When the roused and active sun flings its energetic particles at Earth, we get to see beautiful aurorae, even in low latitudes of late. Pretty as they are, they don’t give a full account of how hard the planet’s magnetosphere is working to shield us from the sun’s wrath. This new video from the animation whiz team at NASA’s Goddard Space Flight Center brings it home.
It shows a massive coronal mass ejection careening toward our planet, where it’s deflected by Earth’s powerful magnetic field. Venus is not so lucky.
Some of the energy does get through, driving wind that affects ocean currents. The Van Gogh-esque swirling oceans also make an appearance.

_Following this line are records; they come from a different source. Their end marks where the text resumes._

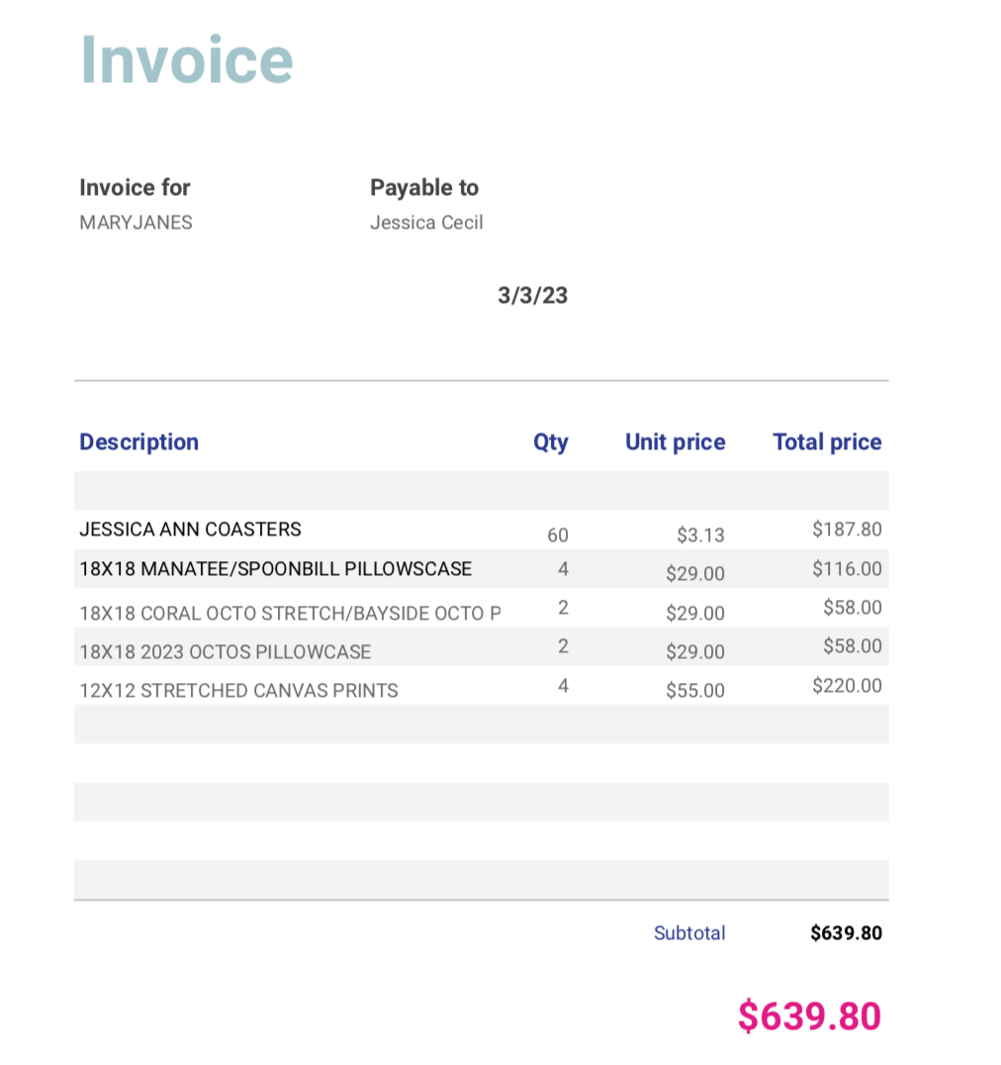Click the 18X18 2023 OCTOS PILLOWCASE item
This screenshot has height=1065, width=1001.
click(x=225, y=652)
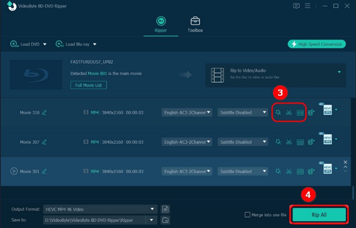Click the enhance video icon for Movie 307
The height and width of the screenshot is (228, 356).
tap(311, 142)
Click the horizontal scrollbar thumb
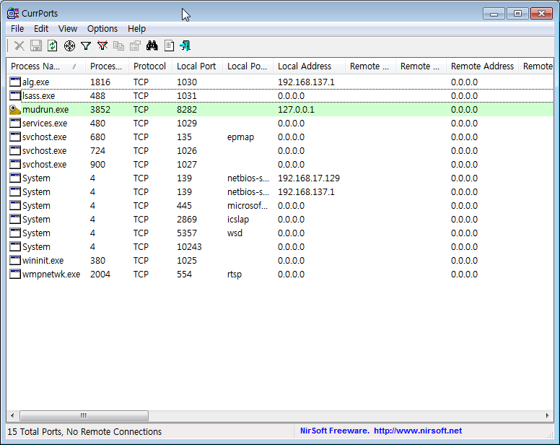 pyautogui.click(x=84, y=415)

The animation connects several computer models, one showing a magnetic field model and others that incorporate data from a real solar flare from December 2006. The data that powers these models comes from NASA’s Earth- and sun-observing satellite fleet. It may be a computer animation, but what you’re seeing is real. The clip is a new excerpt from “Dynamic Earth: Exploring Earth’s Climate Engine,” which is playing at the Smithsonian National Air and Space Museum in Washington, D.C.
Five amazing, clean technologies that will set us free, in this month's energy-focused issue. Also: how to build a better bomb detector, the robotic toys that are raising your children, a human catapult, the world's smallest arcade, and much more.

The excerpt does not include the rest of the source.